*Gereksinimler*:
(a) Verilen metinde "Tepeden oynanan ikili" sözcüklerini içeren ifadeyle açılıp "ihtiyacı olduğu aşikar." ile kapanan bölümü harfi harfine kopyalayın.
(b) Verilen metne göre ikili oyun konusunda ne kadar yetenekli olduğunu gösteren oyuncu kimdir?

=== Verilen Metin ===

Tepeden oynanan ikili oyunlarda pivotlarımızın gayretlerinin de üzerinde durmak lazım, ciddi efor sarfettiren bu oyunda alternatifin fazla olması elimizi çok güçlendiriyor. Hickman pek fazla kullanmasa da özellikle Goudelock ikili oyun konusunda da ne kadar yetenekli olduğunu gösterdi. Uzunların değerlendiremediği kolay pozisyonları da düşünürsek geçen yıldan çok daha etkili kullanacağımızın sinyallerini aldık. Nitekim Kenan, Emir, Bogdan, Bjelica'nın pasör özelliklerini düşününce ikili oyun oynayabilen guard konusu büyük problem olmayacaktır. Ayrıca Hickman da yavaş yavaş bu konuda takıma ve sisteme ayak uyduracaktır. Kenan da sakatlığın etkilerini tam aşamamış henüz, biraz daha zamana ihtiyacı olduğu aşikar.

=== Veri Kayıtları ===

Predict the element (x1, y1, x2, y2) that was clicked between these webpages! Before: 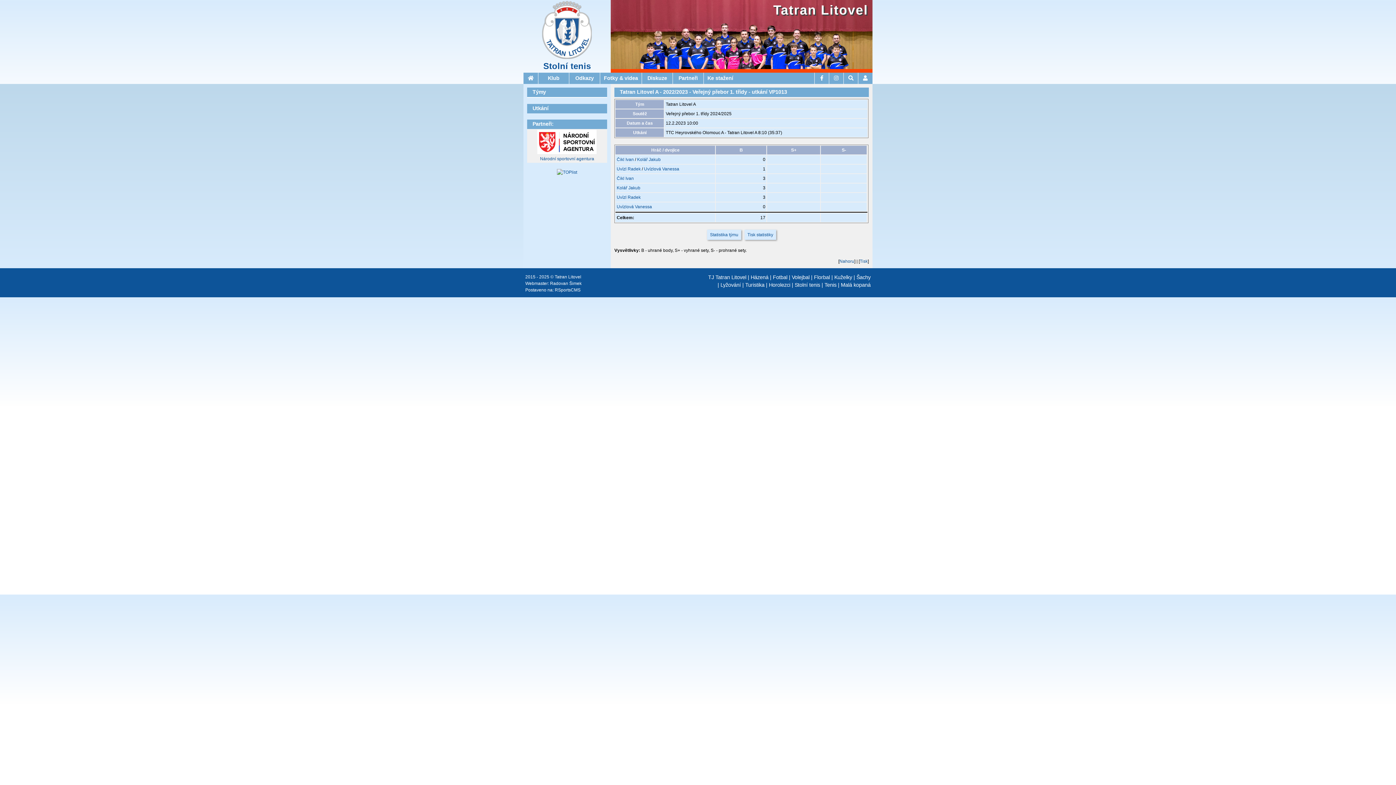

===
=== Veri Kayıtları ===

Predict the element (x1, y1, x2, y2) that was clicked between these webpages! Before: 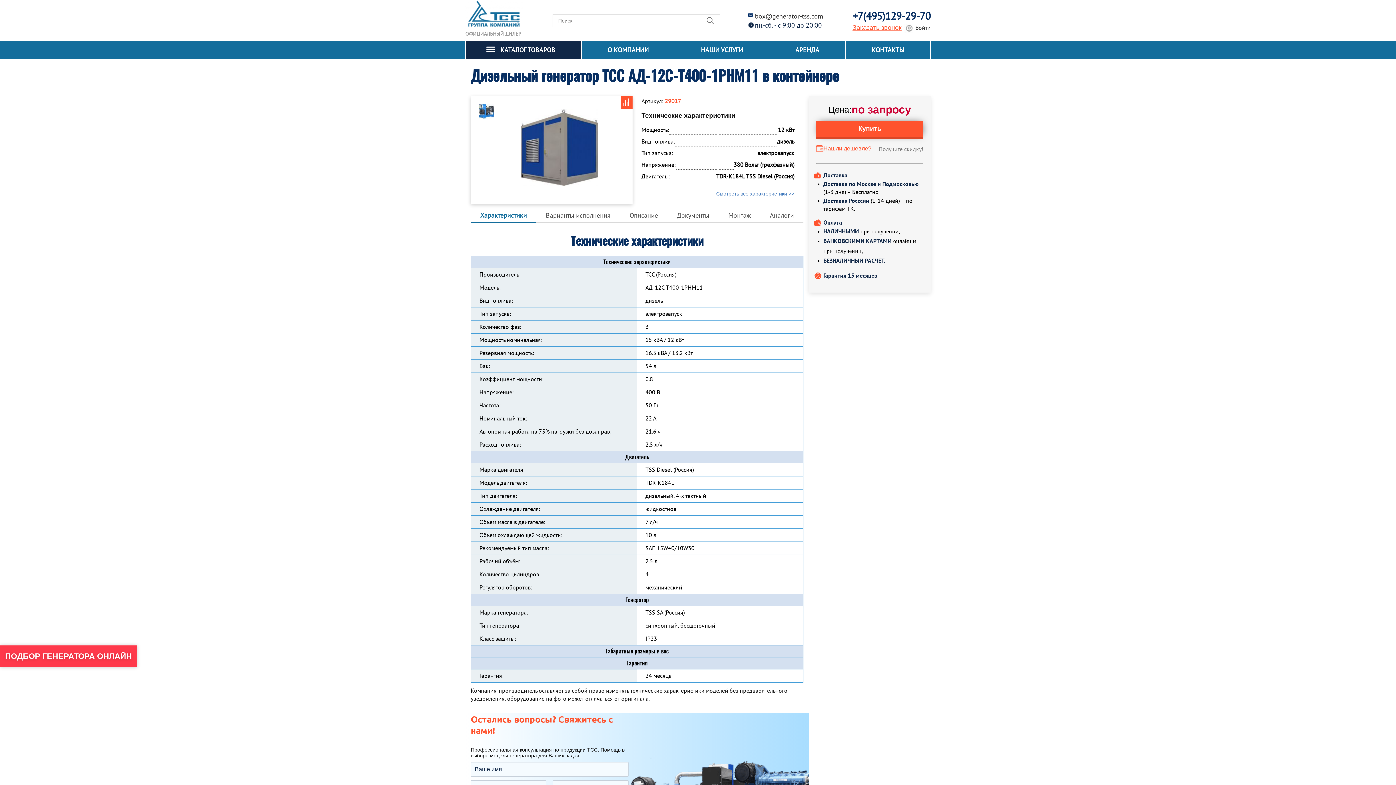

===

*Alıştırma Yanıtları*:
(a)
Tepeden oynanan ikili oyunlarda pivotlarımızın gayretlerinin de üzerinde durmak lazım, ciddi efor sarfettiren bu oyunda alternatifin fazla olması elimizi çok güçlendiriyor. Hickman pek fazla kullanmasa da özellikle Goudelock ikili oyun konusunda da ne kadar yetenekli olduğunu gösterdi. Uzunların değerlendiremediği kolay pozisyonları da düşünürsek geçen yıldan çok daha etkili kullanacağımızın sinyallerini aldık. Nitekim Kenan, Emir, Bogdan, Bjelica'nın pasör özelliklerini düşününce ikili oyun oynayabilen guard konusu büyük problem olmayacaktır. Ayrıca Hickman da yavaş yavaş bu konuda takıma ve sisteme ayak uyduracaktır. Kenan da sakatlığın etkilerini tam aşamamış henüz, biraz daha zamana ihtiyacı olduğu aşikar.

(b) Goudelock